The Wisconsin Primary Health Care Association applied this month for $829,000 the federal government allocated to the state for navigators.
The association is leading a statewide coalition of 72 health care groups — called Enrollment for Health Wisconsin — which will learn by Aug. 15 if it will receive the money, Olson said.
The association represents the state’s 17 community health centers, including Access Community Health Centers in Madison, which mostly serve low-income people.
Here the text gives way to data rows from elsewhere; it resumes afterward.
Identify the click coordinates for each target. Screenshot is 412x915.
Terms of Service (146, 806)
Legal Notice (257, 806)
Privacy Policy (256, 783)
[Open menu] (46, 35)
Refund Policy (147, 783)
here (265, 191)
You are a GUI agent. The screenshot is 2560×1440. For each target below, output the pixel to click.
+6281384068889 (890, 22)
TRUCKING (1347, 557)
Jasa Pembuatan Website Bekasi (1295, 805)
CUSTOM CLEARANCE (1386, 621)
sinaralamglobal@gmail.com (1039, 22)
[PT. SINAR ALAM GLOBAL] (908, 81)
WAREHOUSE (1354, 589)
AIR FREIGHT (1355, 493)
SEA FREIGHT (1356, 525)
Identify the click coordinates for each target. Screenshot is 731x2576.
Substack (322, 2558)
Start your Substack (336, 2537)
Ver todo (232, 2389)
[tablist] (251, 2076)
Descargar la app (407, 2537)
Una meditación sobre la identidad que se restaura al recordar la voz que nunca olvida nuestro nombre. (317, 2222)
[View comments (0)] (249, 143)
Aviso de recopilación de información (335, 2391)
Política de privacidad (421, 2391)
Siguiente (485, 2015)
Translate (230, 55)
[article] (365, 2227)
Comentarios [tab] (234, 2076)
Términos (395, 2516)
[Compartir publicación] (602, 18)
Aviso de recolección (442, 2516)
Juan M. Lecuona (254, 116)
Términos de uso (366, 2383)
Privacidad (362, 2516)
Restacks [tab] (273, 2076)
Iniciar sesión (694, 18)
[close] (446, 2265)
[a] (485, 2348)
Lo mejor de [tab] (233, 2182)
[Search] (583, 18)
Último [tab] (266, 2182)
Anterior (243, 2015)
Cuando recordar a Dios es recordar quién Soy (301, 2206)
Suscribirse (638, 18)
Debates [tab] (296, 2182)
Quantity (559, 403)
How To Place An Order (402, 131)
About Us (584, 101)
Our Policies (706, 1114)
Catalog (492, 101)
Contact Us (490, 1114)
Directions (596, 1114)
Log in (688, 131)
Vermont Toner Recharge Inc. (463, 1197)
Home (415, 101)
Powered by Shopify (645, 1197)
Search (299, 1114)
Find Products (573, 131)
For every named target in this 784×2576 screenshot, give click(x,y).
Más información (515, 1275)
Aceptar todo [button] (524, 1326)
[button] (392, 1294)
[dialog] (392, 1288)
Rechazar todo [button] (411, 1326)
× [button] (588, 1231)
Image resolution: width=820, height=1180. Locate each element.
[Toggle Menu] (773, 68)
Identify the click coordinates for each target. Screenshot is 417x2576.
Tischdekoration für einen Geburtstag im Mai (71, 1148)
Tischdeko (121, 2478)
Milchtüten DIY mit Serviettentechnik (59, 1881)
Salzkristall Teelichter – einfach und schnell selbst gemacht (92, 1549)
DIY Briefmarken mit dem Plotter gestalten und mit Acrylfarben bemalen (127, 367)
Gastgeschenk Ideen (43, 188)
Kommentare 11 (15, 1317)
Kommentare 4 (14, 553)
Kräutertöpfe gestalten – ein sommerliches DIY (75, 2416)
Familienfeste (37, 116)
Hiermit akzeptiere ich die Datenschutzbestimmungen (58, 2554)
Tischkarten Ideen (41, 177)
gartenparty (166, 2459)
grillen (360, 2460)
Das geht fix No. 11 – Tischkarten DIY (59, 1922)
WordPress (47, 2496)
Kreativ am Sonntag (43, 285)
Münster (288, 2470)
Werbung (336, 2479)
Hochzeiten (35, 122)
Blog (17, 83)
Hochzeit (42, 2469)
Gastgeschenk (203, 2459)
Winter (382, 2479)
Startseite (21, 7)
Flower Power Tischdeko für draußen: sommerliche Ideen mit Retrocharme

The centers have collectively applied for another $1.7 million to help sign up people for insurance.
The $829,000 would be used to hire six full-time navigators, who would be able to enroll about 6,000 people in coverage, the coalition estimates.
“It’s barely scratching the surface” of the need, Olson said.
But the coalition plans to organize enrollment fairs and find other ways to reach large numbers of people, she said.
The state budget also includes two pots of state and federal money to hire workers to help implement the law: $10.3 million to hire 88 people for Medicaid enrollment, mostly in Milwaukee; and $38.1 million to help counties assist consumers, including $1.4 million in Dane County to hire 34 economic support workers.
Details about the plans to be offered on the exchange — such as premiums, co-payment amounts and levels of coverage — are expected to be released in late July, said J.P. Wieske, spokeswoman for the Wisconsin Office of the Commissioner of Insurance.
The information should be available on the exchange’s website by Sept. 15, according to the federal government.
Most Madison-area health insurance companies applied by early May to participate in Wisconsin’s exchange, though none has released details of what coverage they will offer.
Dean Health Plan, Group Health Cooperative of South Central Wisconsin, Physicians Plus and Unity applied to be on the exchange next year.
WEA Trust doesn’t plan to participate. Neither does WPS Health Insurance, except for its Green Bay-based subsidiary, Arise Health Plan.